──────── Data under study

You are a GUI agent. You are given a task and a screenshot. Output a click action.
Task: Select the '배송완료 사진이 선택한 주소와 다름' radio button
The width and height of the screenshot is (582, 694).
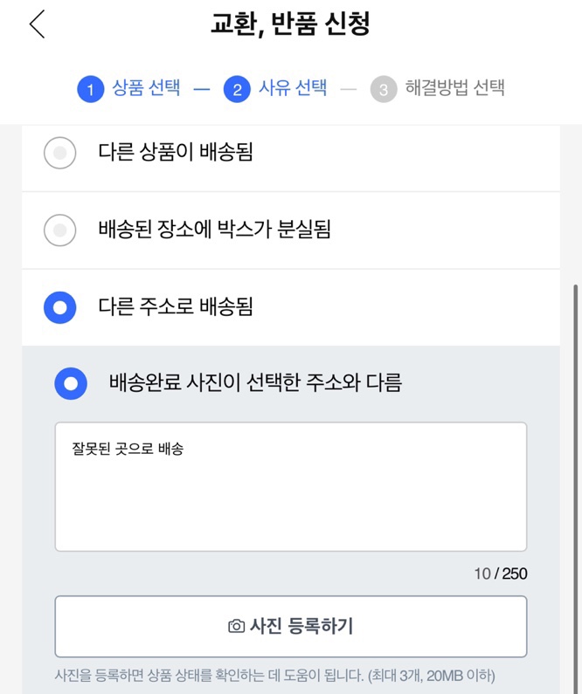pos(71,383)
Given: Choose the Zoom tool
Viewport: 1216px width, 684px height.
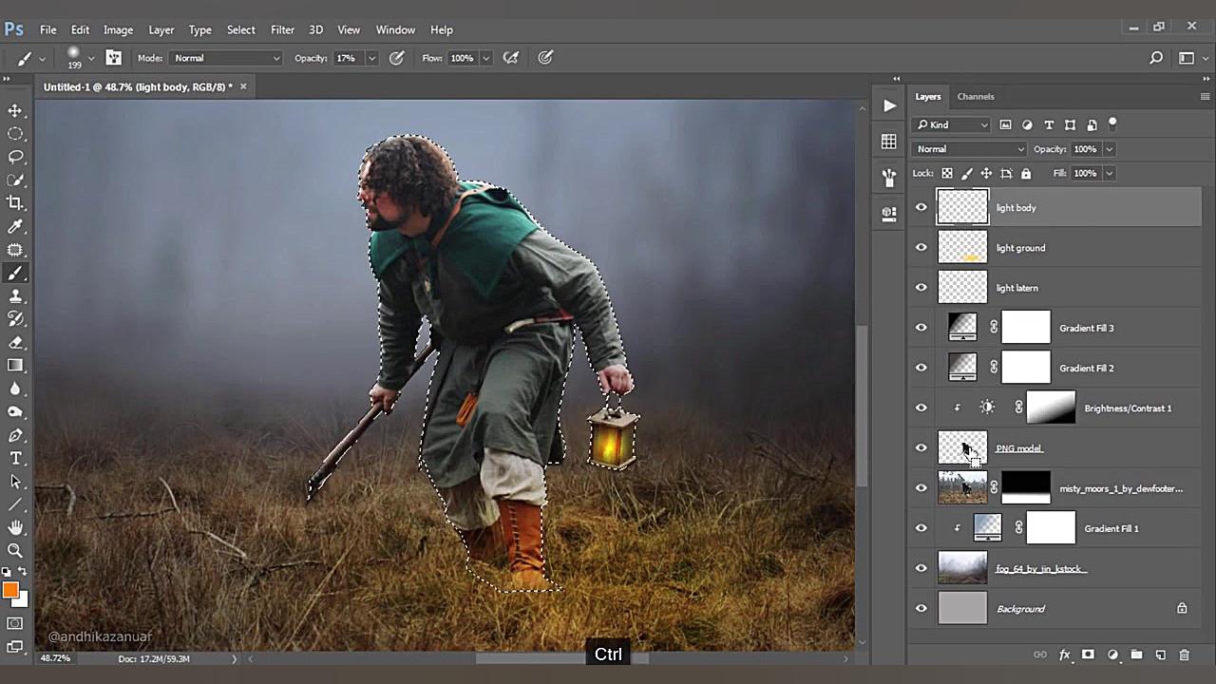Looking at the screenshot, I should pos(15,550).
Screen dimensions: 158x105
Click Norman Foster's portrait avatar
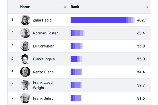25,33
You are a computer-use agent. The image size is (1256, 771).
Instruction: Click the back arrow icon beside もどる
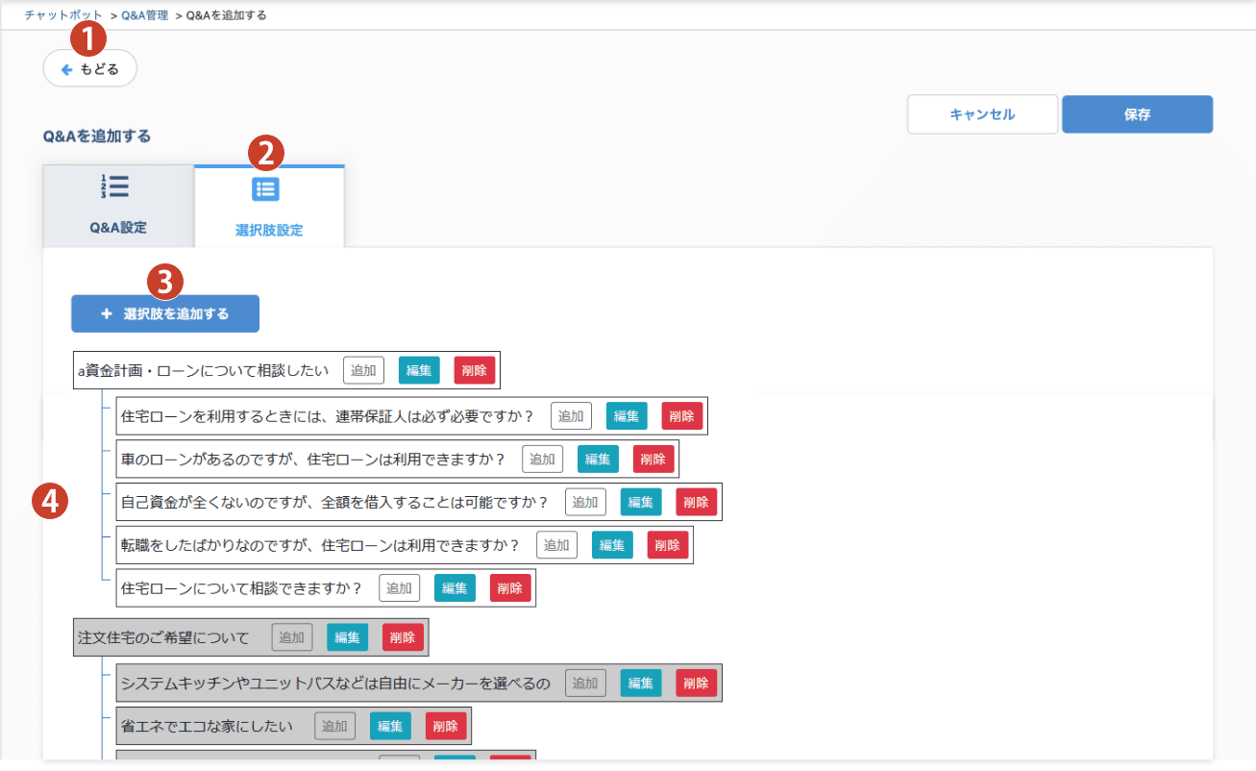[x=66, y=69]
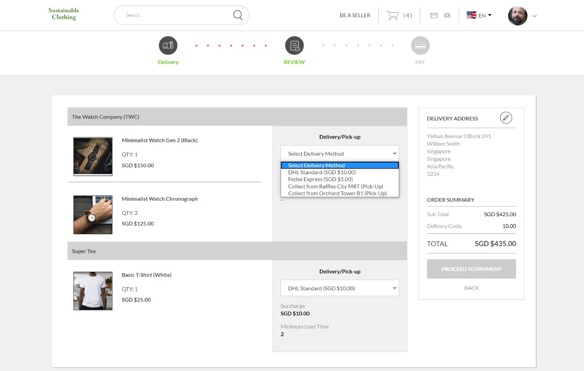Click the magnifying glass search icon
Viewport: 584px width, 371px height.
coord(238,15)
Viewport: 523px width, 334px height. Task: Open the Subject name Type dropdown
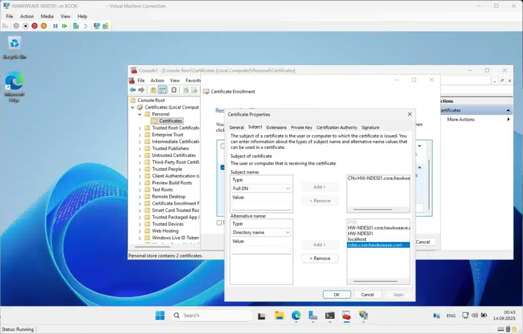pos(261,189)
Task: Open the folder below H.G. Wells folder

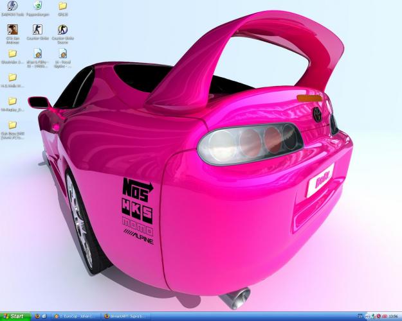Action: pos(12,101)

────────────────
──────── Data under study

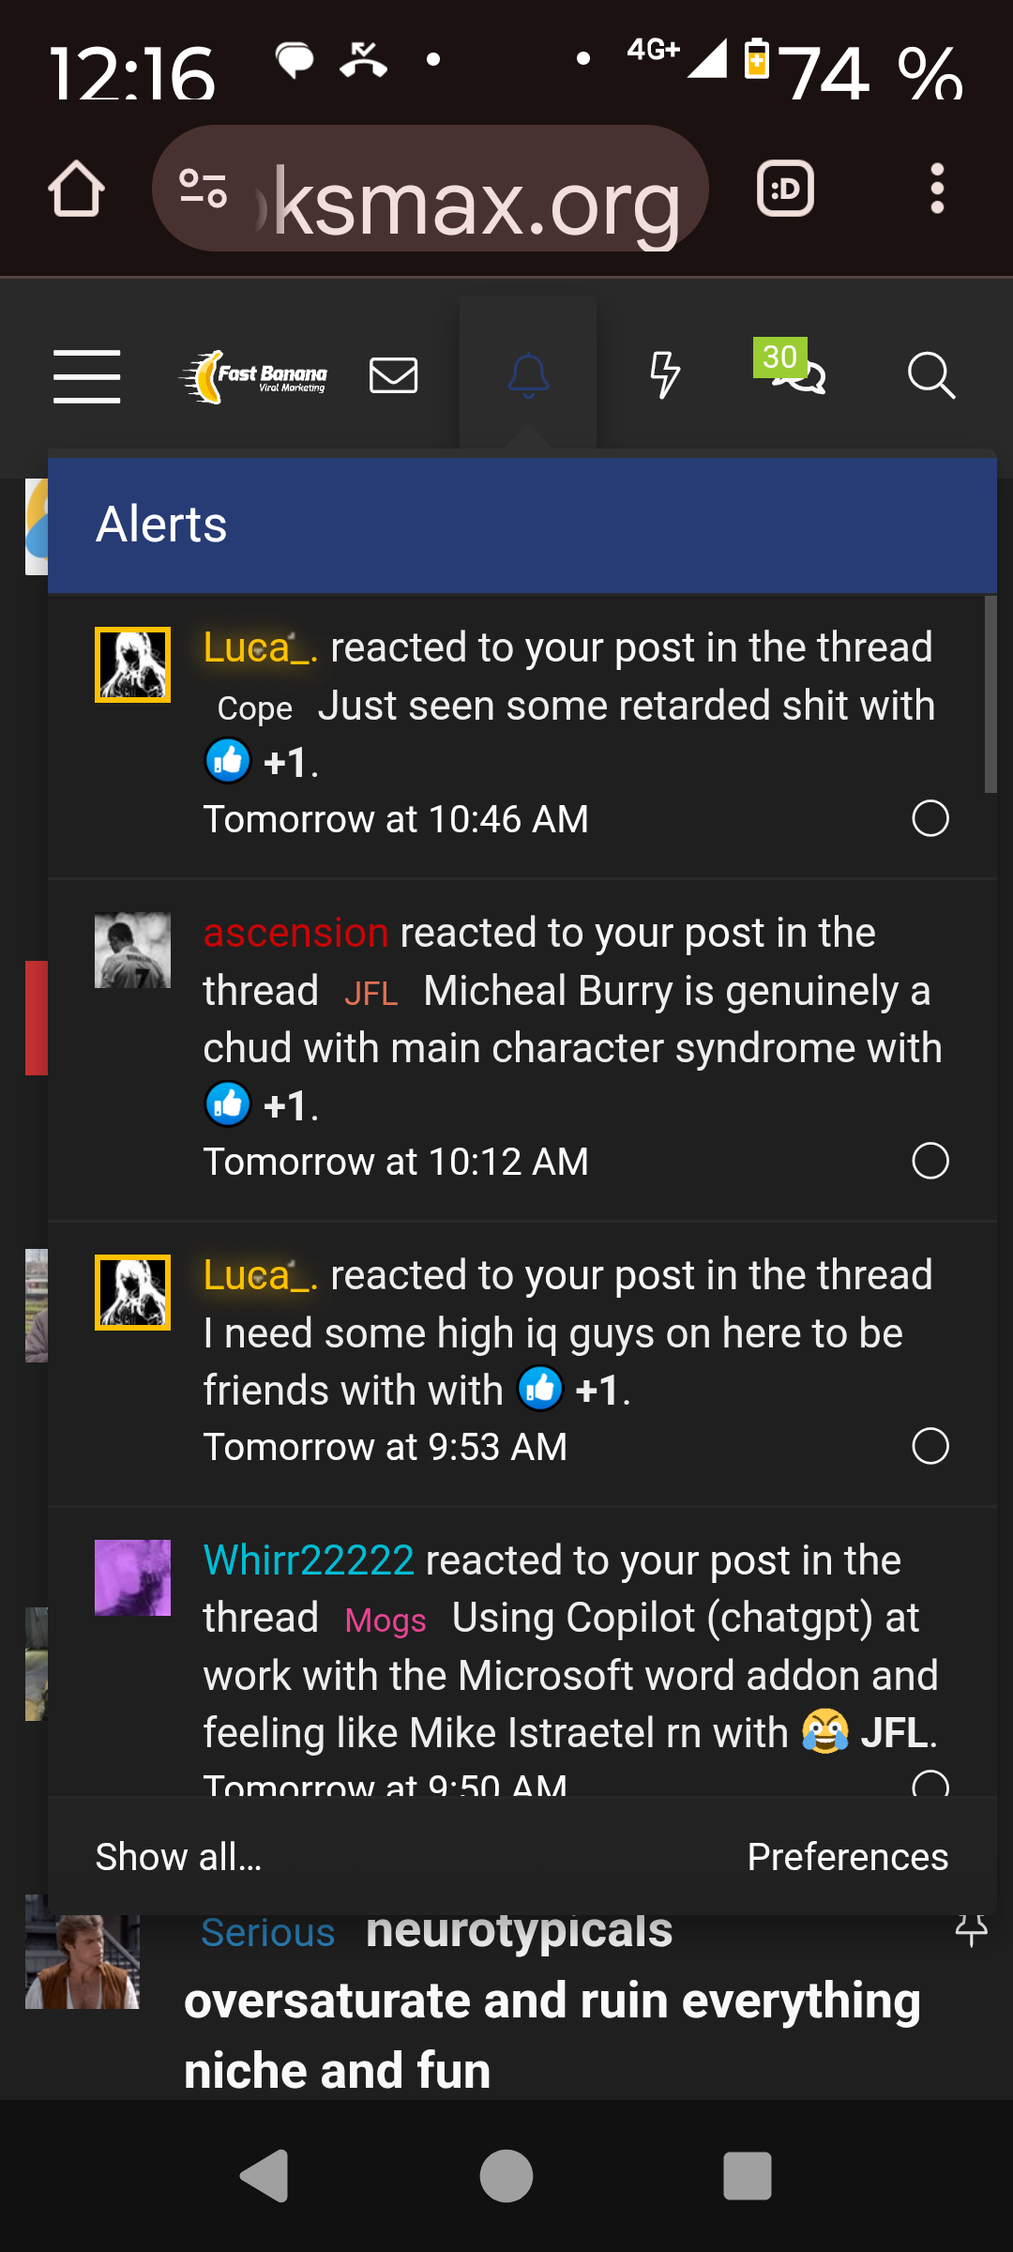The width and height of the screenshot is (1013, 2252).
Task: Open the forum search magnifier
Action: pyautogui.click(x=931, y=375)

────────────────

[About this exercise]: The required output is the number of lines in the records that contain the word "agent", with nothing added.

[Task output]: 2